The power of posters
To aid understanding, QCS has produced a series of easy-to-read patient information posters. Practices can share these logo-free posters on their website, across social media channels or simply showcase them on the front door of the surgery. One key observation is that those practices, who’ve built up strong networks with groups, clubs and societies in their local communities, are also sending the posters to them to circulate. This has proved extremely effective.
Of course, there’s little point in embedding new policies and procedures if you cannot measure their effectiveness. With this in mind, QCS has developed three tools, which all practices can use to improve patient experience.
We have created a Covid-19 Reflection Toolkit, which enables practices to assess the impact of the Coronavirus pandemic, identify areas of improvement and implement change. Alongside this toolkit, QCS has developed a series of patient surveys, which are designed to help a practice manager, in the first instance, assess patient perception and then continually work on the areas that need to be improved.
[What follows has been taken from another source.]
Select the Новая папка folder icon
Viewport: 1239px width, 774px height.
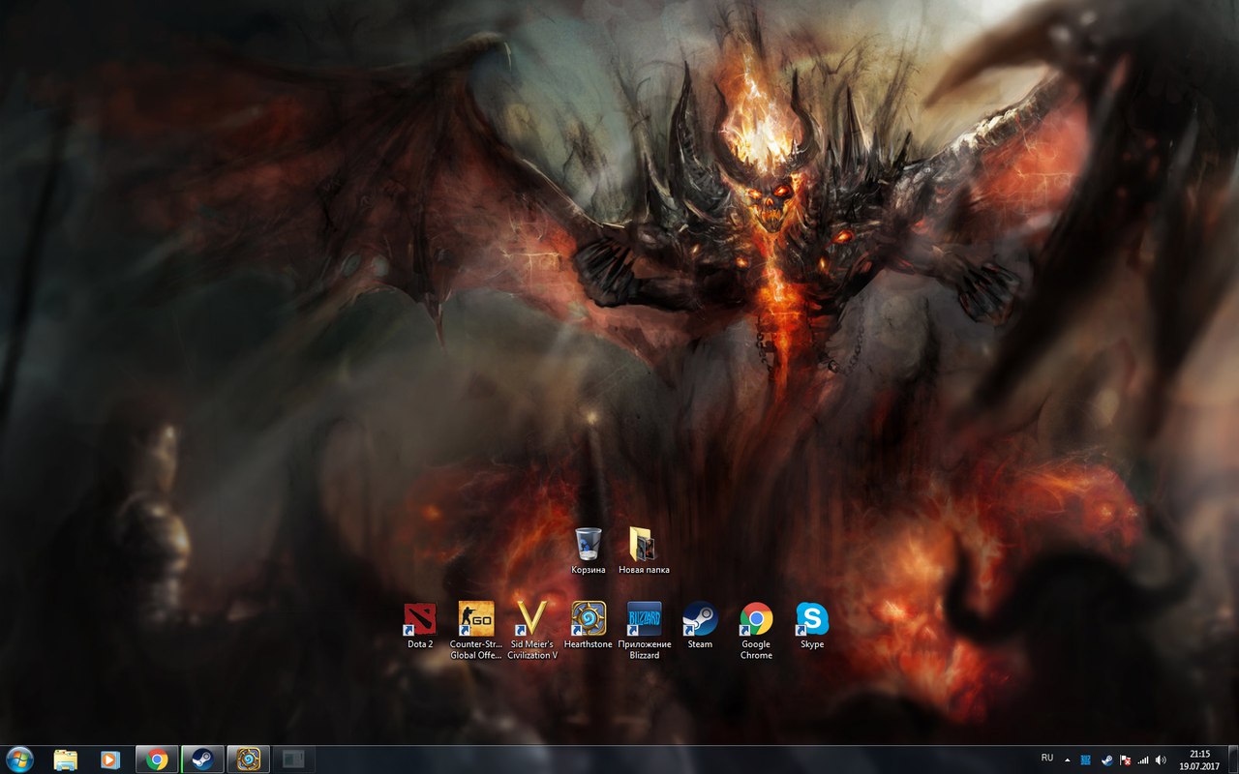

Tools to prepare for an inspection
The autumn may seem some way off, but when the CQC resumes inspections in September, it will expect practices to not only demonstrate outstanding compliance but also to show their workings in a period of great and unprecedented change. QCS’s Audit Policy and Procedure and its example audit templates enable a practice manager to systematically assess and evaluate practice performance against the five key questions and key lines of enquiry that underpin them.
Perhaps what this demonstrates most is that in a post-Covid world, it is up-to-date policies, procedures and guidance, coupled with reflective surveillance tools – which only a compliance management system can provide – that really count.